Vulnerability ID	Date Generated	Affected Product	Impact	Report
CLVD-2020-01	April 3rd, 2020	Zoom for Windows, Mac, Linux < 4.6.10	In-Transit Encryption Quality Compromised	Move Fast and Roll Your Own Crypto A Quick Look at the Confidentiality of Zoom Meetings and the FAQ
CLVD-2020-02	April 08, 2020	Zoom for Windows, Mac, Linux < 4.6.10	Unapproved Users Can Decrypt Video	Zooms Waiting Room Vulnerability
CLVD-2020-03	November 10, 2020	COVID-KAYA (Web application)	Sensitive data disclosure	Unmasked: COVID-KAYA and the Exposure of Healthcare Worker Data in the Philippines.

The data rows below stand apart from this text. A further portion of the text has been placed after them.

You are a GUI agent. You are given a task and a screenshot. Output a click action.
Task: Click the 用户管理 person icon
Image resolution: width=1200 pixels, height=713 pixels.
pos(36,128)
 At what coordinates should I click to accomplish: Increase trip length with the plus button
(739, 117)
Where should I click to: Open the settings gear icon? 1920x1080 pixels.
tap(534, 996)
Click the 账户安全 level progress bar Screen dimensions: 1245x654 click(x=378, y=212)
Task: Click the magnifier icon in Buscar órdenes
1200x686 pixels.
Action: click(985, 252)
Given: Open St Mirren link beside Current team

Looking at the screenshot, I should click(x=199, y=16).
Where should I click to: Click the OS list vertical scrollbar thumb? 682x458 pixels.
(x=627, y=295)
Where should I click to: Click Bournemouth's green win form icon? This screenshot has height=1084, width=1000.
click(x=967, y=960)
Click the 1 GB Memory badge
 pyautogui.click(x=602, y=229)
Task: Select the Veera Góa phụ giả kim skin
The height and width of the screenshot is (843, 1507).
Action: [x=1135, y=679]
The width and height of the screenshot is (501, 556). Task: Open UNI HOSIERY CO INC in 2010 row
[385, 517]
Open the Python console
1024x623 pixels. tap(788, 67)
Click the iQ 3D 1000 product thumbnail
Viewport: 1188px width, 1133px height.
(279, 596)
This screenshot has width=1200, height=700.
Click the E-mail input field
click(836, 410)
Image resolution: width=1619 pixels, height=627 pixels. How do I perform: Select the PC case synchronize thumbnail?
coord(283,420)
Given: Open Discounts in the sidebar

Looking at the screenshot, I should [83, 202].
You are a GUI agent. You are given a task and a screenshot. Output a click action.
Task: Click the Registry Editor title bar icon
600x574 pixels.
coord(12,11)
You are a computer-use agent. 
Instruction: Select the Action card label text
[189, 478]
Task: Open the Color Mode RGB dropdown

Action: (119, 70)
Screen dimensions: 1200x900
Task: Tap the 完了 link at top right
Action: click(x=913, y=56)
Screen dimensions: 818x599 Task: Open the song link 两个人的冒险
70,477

CLVD-2020-04	November 10, 2020	COVID-KAYA version 1.4.7 (Android version code 10407)	Hard coded credential and sensitive data disclosure	Unmasked: COVID-KAYA and the Exposure of Healthcare Worker Data in the Philippines.
CLVD-2020-05	December 21, 2020	Staysafe PH Android version 0.12	Hard coded credential and sensitive data disclosure	Unmasked II: An Analysis of Indonesia and the Philippines Government-launched COVID-19 Apps

NOTE In its current form this list of vulnerabilities presents a best effort to catalogue vulnerabilities from January 2020 onward. Data from previous years may be back filled at a later date.